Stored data
• • • •
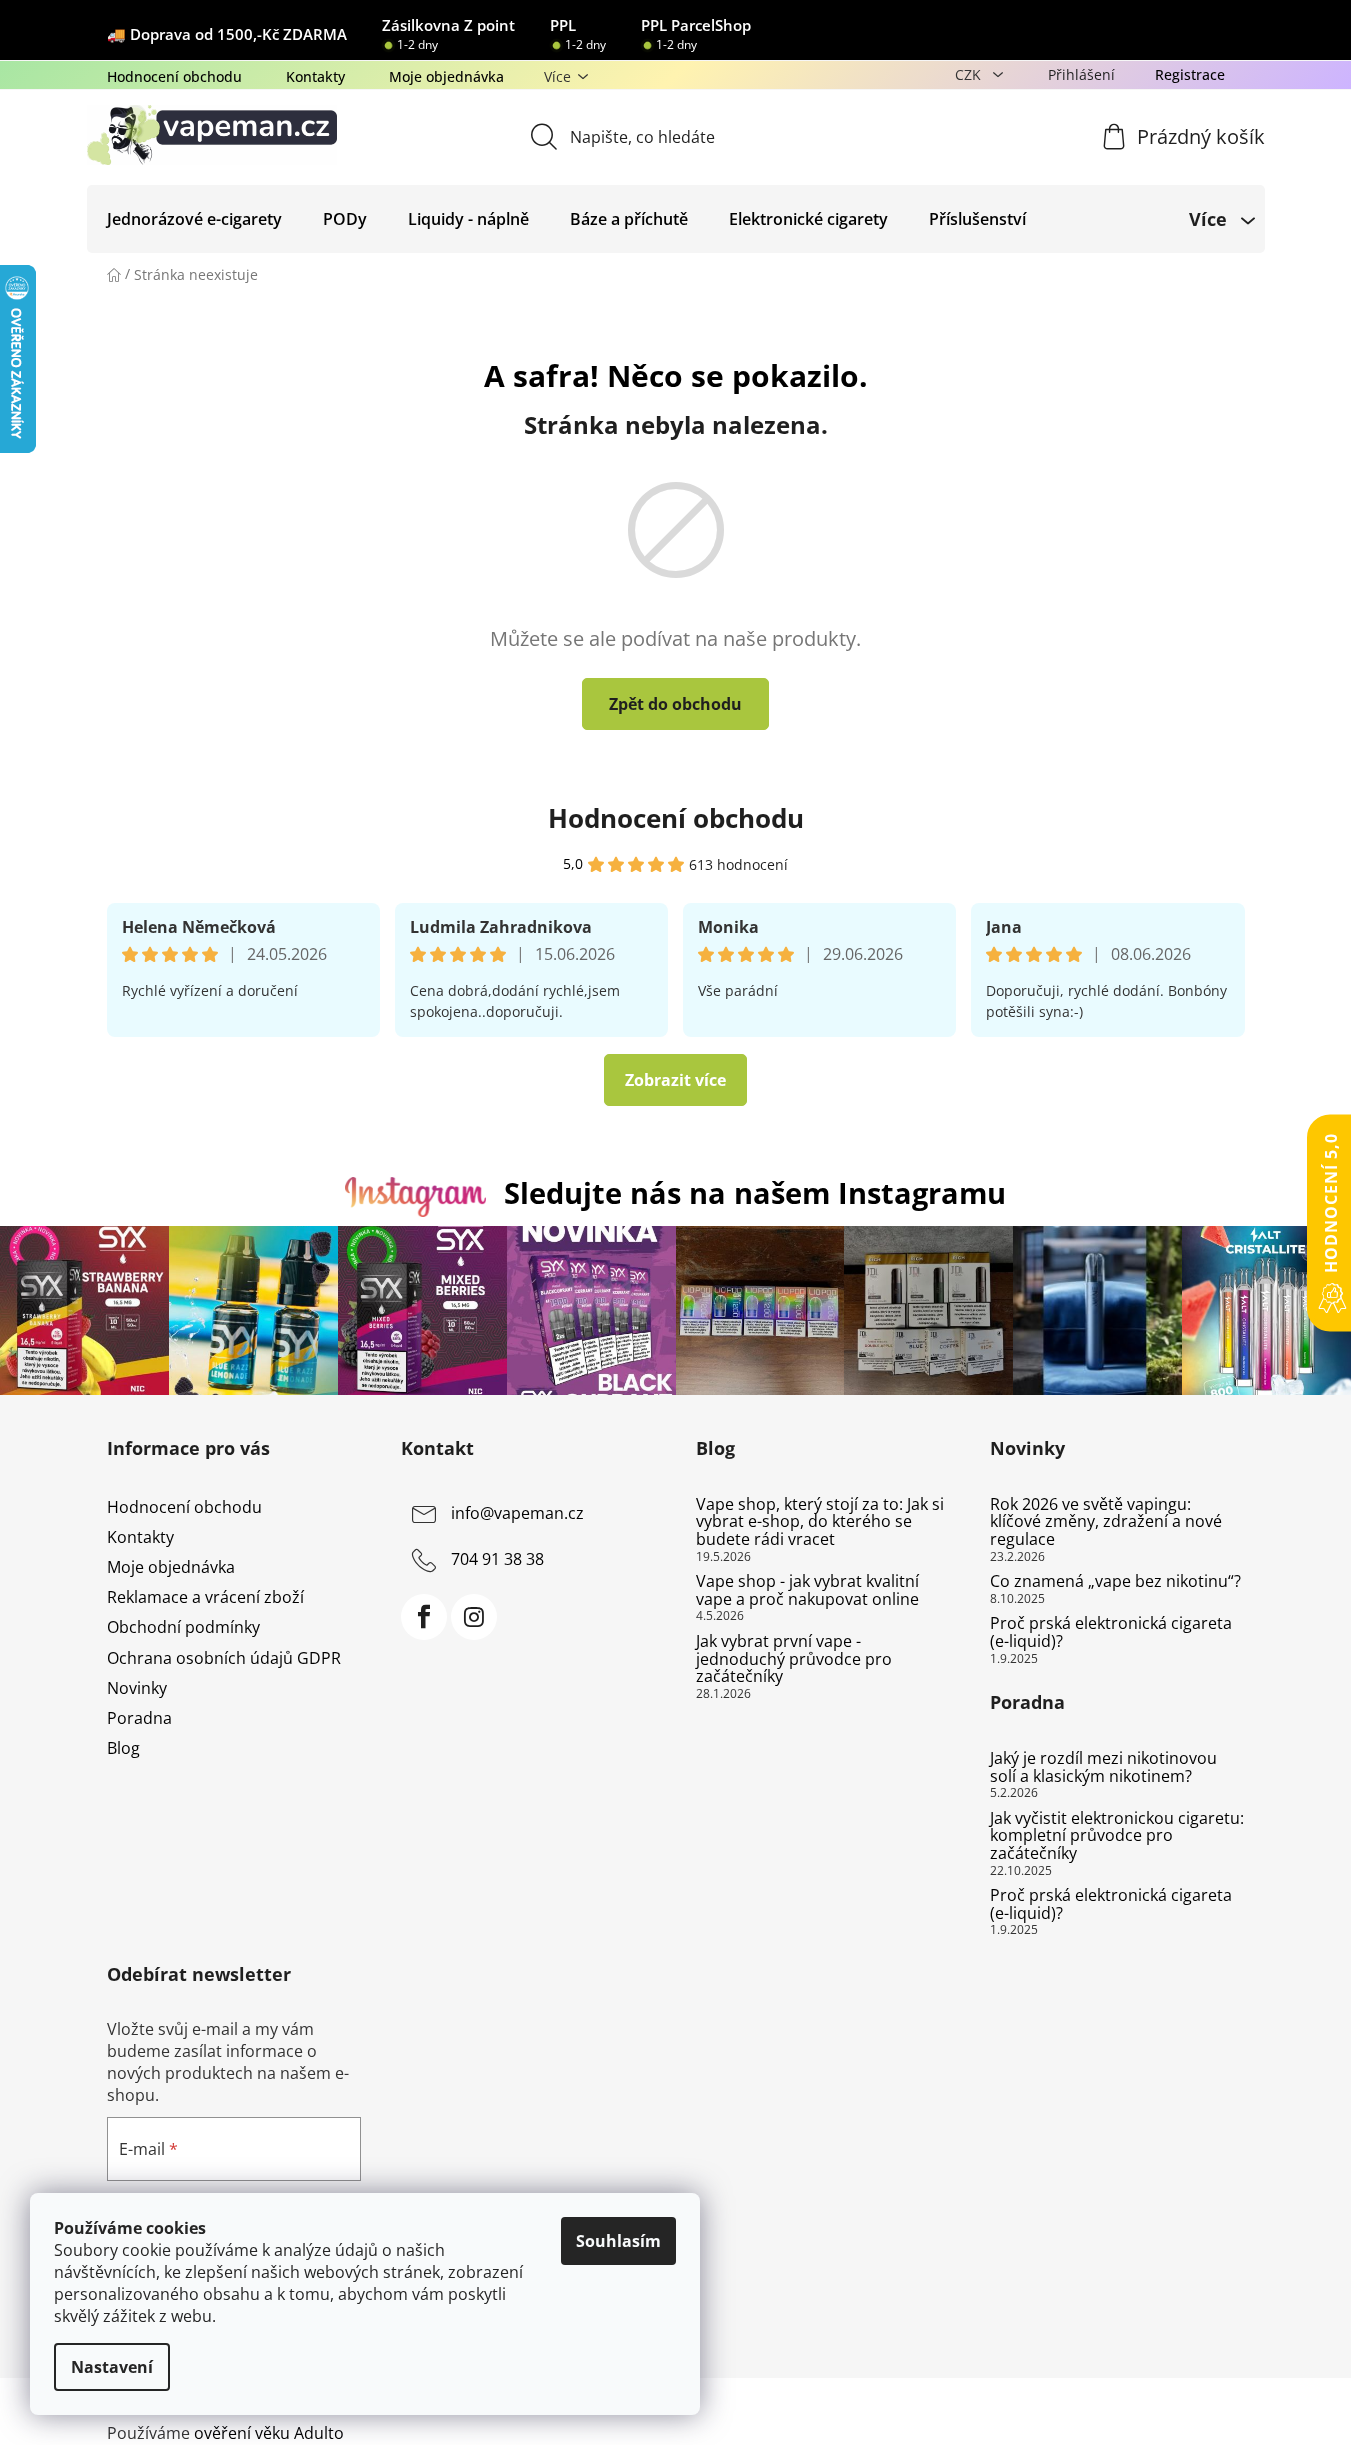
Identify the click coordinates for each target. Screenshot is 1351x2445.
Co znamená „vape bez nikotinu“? (1115, 1582)
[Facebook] (424, 1617)
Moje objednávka (446, 76)
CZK (970, 74)
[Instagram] (474, 1617)
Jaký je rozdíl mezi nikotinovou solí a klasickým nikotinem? (1103, 1767)
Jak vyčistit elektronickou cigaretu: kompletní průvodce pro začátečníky (1117, 1836)
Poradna (139, 1718)
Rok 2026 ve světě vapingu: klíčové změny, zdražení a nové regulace (1106, 1522)
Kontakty (315, 76)
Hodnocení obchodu (174, 76)
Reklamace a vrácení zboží (205, 1597)
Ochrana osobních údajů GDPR (224, 1658)
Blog (123, 1748)
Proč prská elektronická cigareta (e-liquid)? (1111, 1632)
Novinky (137, 1688)
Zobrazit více (675, 1080)
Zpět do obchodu (675, 704)
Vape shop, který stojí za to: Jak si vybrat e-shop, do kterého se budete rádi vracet (820, 1522)
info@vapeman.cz (517, 1513)
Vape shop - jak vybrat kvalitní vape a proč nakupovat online (807, 1590)
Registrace (1190, 74)
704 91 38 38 (497, 1559)
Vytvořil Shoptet (1184, 2400)
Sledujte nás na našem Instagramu (755, 1192)
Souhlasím (618, 2241)
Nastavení (112, 2367)
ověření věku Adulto (269, 2433)
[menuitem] (194, 219)
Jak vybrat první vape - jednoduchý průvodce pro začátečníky (794, 1659)
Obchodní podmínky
• • • •
Beginning with the line that contains "Jak vybrat první", write out every line through the end of the entries above, exactly.

Jak vybrat první vape - jednoduchý průvodce pro začátečníky (794, 1659)
Obchodní podmínky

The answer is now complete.